Bus driver Ben Chipperfield has struck twice before, but never with all the other drivers in London. “To get the backing of everyone makes a huge difference,” he said.
“We’re striking for £500, and some people say striking for that sum of money isn’t worth the pay we lose —especially if we end up being out for three days or more. But it isn’t about the money, it’s the point of principle that’s behind it.
“We’ve never been appreciated as bus drivers. We’re undervalued for everything we do. People don’t know what it’s like from the inside—how patient we need to be, how we’re always up before 2am. And everything we have to put up with will just escalate during the Olympics.”

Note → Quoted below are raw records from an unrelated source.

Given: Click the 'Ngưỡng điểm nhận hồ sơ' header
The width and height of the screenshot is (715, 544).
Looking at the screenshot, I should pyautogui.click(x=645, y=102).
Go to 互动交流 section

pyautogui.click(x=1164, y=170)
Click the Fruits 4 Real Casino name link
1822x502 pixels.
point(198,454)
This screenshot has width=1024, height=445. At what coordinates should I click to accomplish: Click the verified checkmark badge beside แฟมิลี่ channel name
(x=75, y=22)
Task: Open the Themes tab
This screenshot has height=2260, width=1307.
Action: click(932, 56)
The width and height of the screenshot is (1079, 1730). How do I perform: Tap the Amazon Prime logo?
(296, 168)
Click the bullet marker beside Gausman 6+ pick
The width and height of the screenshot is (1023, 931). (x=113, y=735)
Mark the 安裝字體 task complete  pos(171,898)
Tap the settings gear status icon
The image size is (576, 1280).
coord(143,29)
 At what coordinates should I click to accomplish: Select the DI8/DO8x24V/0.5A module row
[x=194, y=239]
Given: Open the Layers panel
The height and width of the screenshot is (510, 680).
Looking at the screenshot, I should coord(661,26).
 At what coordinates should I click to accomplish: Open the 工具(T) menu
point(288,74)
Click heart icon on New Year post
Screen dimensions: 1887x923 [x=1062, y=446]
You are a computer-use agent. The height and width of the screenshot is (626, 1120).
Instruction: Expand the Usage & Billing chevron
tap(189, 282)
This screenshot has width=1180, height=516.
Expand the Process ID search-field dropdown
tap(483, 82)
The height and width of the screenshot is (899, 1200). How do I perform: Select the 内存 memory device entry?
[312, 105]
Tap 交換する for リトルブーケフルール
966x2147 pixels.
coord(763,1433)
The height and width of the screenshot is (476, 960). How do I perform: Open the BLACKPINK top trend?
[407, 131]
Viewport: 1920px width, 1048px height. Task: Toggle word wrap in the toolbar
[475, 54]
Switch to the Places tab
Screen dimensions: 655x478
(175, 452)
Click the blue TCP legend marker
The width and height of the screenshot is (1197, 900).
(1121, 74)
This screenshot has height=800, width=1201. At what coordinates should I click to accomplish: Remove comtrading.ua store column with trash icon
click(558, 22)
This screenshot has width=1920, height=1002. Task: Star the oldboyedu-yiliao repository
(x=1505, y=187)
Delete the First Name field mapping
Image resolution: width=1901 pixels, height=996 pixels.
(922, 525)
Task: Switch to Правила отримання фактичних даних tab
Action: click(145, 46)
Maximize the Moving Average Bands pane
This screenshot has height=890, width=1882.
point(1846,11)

Ben’s partner Melissa is also a driver. She said, “We’re not even allowed to take time off during the Olympic period. Some people have even been told they can’t even have weekends.
“We work so much we hardly see our kids. Spending a few weeks with them in the summer holidays is like their little treat for the year. Now we’ll be working the whole six weeks that they’re out of school.”
Pickets were in high spirits over at Westbourne Park bus garage in west London. One rep told Socialist Worker, “This is not like the other bus strikes—this time we’re all out together.
“The companies are taking us for granted. London will be at a standstill today, and it is Transport for London who should apologise to the public, not us. But they don’t actually care—so this is what they’re getting. And there’s links between our strike and the public sector strikes. We all deserve more respect.”
Errol Whyte, a bus engineer at Westbourne Park, echoed this theme of solidarity. “Our fight for Olympic pay is the same as public sector workers strikes for their pensions.
“It was good the doctors took action yesterday. After working hard all your life, people deserve a decent pension. It’s unbelievable when you look at the bonuses of directors and bankers—they’re outrageous compared to ordinary workers’ pay.
“A lot of people are scared. They’ve got their mortgages they can’t pay and they keep their heads down. But if we don’t fight it can only get worse. There’s been cars tooting us and a lot more public support than before. I hope our strike can show people there’s an alternative to just accepting this bullshit.”